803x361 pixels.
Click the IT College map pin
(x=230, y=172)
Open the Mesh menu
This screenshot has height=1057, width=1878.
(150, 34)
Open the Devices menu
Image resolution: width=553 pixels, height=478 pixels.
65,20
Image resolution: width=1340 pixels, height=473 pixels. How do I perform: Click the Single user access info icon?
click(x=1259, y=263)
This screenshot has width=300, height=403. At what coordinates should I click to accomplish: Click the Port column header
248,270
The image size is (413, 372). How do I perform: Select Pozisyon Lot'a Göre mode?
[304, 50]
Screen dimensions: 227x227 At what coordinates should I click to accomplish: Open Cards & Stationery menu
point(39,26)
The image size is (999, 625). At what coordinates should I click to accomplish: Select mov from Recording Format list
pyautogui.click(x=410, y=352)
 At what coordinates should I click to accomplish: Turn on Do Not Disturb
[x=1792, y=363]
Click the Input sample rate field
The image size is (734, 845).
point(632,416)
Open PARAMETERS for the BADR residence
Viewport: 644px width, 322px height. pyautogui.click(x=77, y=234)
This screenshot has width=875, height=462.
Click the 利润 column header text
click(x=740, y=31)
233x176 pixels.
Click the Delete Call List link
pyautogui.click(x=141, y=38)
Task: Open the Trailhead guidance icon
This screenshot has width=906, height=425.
━━━━━━━━━━━━━━━━
Written request |
Rewrite all of the records above with every occurrence of "column header" changed to "column heading", leaving everything else the same.

Reply to the exercise |
803x361 pixels.
Click the IT College map pin
(x=230, y=172)
Open the Mesh menu
This screenshot has height=1057, width=1878.
(150, 34)
Open the Devices menu
Image resolution: width=553 pixels, height=478 pixels.
65,20
Image resolution: width=1340 pixels, height=473 pixels. How do I perform: Click the Single user access info icon?
click(x=1259, y=263)
This screenshot has width=300, height=403. At what coordinates should I click to accomplish: Click the Port column heading
248,270
The image size is (413, 372). How do I perform: Select Pozisyon Lot'a Göre mode?
[304, 50]
Screen dimensions: 227x227 At what coordinates should I click to accomplish: Open Cards & Stationery menu
point(39,26)
The image size is (999, 625). At what coordinates should I click to accomplish: Select mov from Recording Format list
pyautogui.click(x=410, y=352)
 At what coordinates should I click to accomplish: Turn on Do Not Disturb
[x=1792, y=363]
Click the Input sample rate field
The image size is (734, 845).
point(632,416)
Open PARAMETERS for the BADR residence
Viewport: 644px width, 322px height. pyautogui.click(x=77, y=234)
This screenshot has width=875, height=462.
Click the 利润 column heading text
click(x=740, y=31)
233x176 pixels.
Click the Delete Call List link
pyautogui.click(x=141, y=38)
Task: Open the Trailhead guidance icon
This screenshot has width=906, height=425.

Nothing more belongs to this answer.